In the semiconductor device of the present invention, a probe pad may not be provided in the first semiconductor chip.
An external electrode pad for connection to an external circuit may be formed along a periphery of the second semiconductor chip.
An insulative resin may be provided between the first semiconductor chip and the second semiconductor chip.
The first semiconductor chip and the second semiconductor chip may be encapsulated by an encapsulation resin.

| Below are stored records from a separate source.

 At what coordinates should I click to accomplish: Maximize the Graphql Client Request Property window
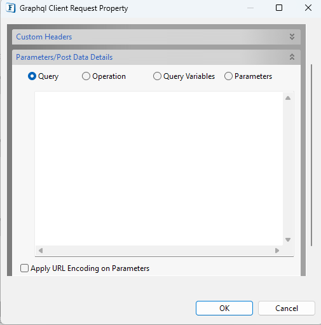[x=279, y=8]
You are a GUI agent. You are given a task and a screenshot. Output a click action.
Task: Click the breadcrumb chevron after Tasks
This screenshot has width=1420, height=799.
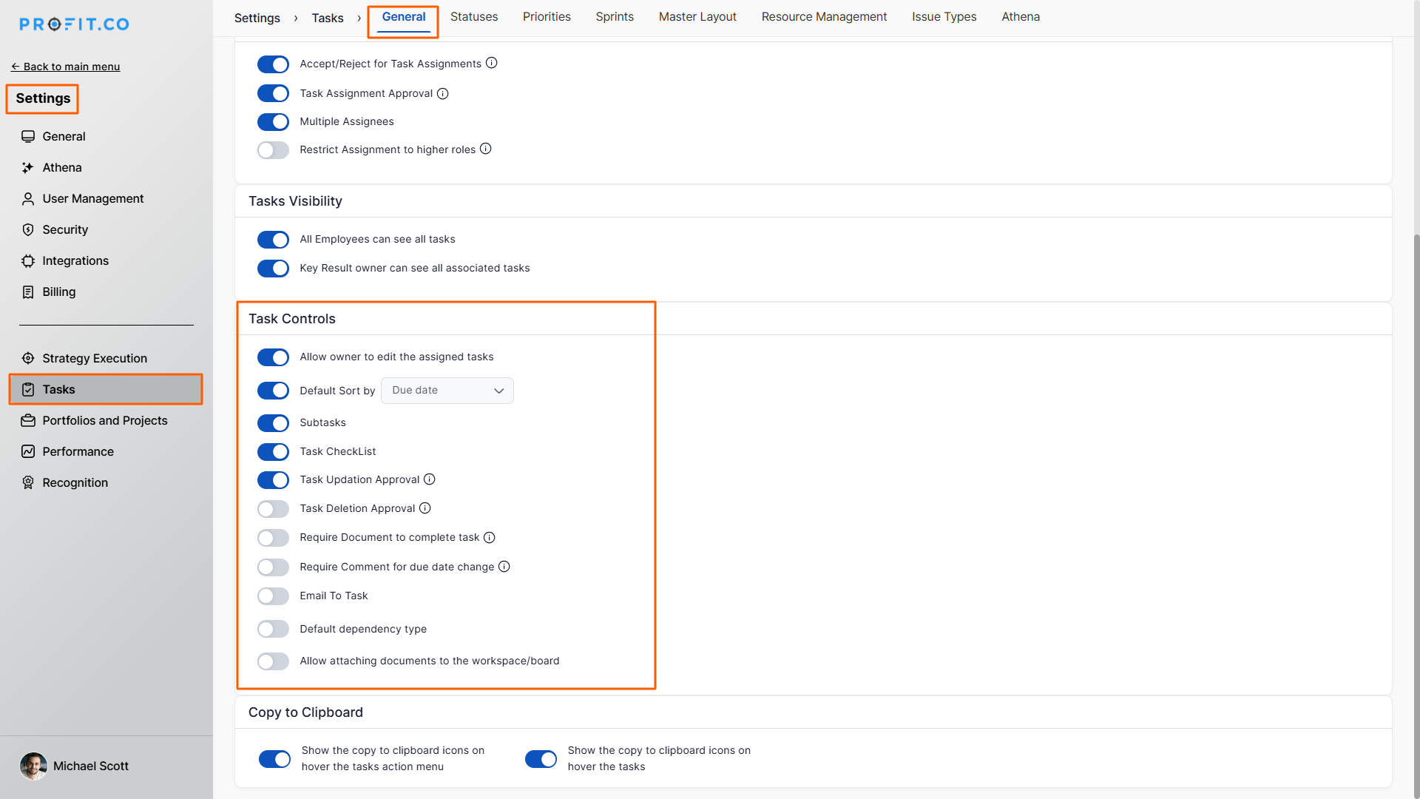point(359,18)
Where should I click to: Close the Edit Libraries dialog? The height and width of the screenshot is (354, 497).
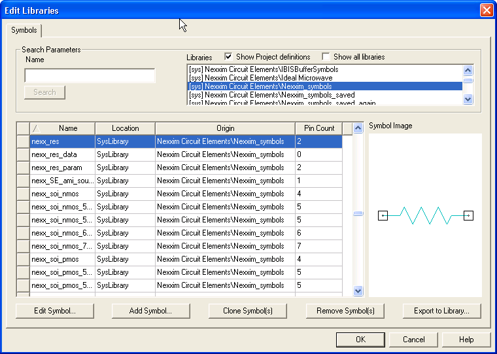coord(486,10)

A method for manufacturing a semiconductor device of the present invention includes the steps of: (a) preparing a first semiconductor wafer, the first semiconductor wafer including: a plurality of first semiconductor chip areas each of which is to be a first semiconductor chip; and a cut-off area for separating the plurality of first semiconductor chip areas from one another so as to obtain the first semiconductor chips, wherein: a first integrated circuit and a first electrode pad connected to the first integrated circuit are provided in each of the first semiconductor chip areas; and a probe pad connected to the first electrode pad is provided in the cut-off area; (b) inspecting each of the first semiconductor chips by contacting a probe to the probe pad; (c) forming a first bump electrode on the first electrode pad; (d) removing the cut-off area of the first semiconductor wafer so as to obtain the first semiconductor chips from the first semiconductor chip areas; (e) preparing a second semiconductor wafer, the second semiconductor wafer including a plurality of second semiconductor chip areas each of which includes a second integrated circuit, and a second electrode pad connected to the second integrated circuit, and each of which is to be a second semiconductor chip; (f) forming a second bump electrode on the second electrode pad formed in each of the second semiconductor chip areas; (g) heating and pressing the first bump electrode and the second bump electrode against each other so as to electrically connect the first bump electrode and the second bump electrode to each other; and (h) cutting the second semiconductor wafer so as to separate the second semiconductor chip areas from one another.
With the method of the present invention, the probe pad, which is no longer needed after the inspection, is cut off and removed from the first semiconductor chip. Thus, the size of the first semiconductor chip is smaller than that of a conventional semiconductor chip. Therefore, it is possible to obtain a semiconductor device that is smaller than a conventional semiconductor device. Moreover, since the probe pad is cut off and removed from the first semiconductor chip, it is not necessary to take into consideration the capacitance and the inductance of the probe pad in the obtained semiconductor device. Therefore, according to the present invention, it is possible to obtain a semiconductor device in which the capacitance and the inductance of wires such as the electrode pad are smaller than those of the conventional semiconductor device.
In the step (g), an insulative resin may be supplied between the first semiconductor chip and the second semiconductor chip.
In the step (c) and the step (f), the first bump electrode and the second bump electrode may be formed by using one of an electroplating method, an electroless plating method, a printing method, a dipping method, and a stud bump method.
In the step (c), the first bump electrode may be made of one of an alloy containing tin and silver, an alloy containing tin and lead, tin, nickel, copper, indium, and gold.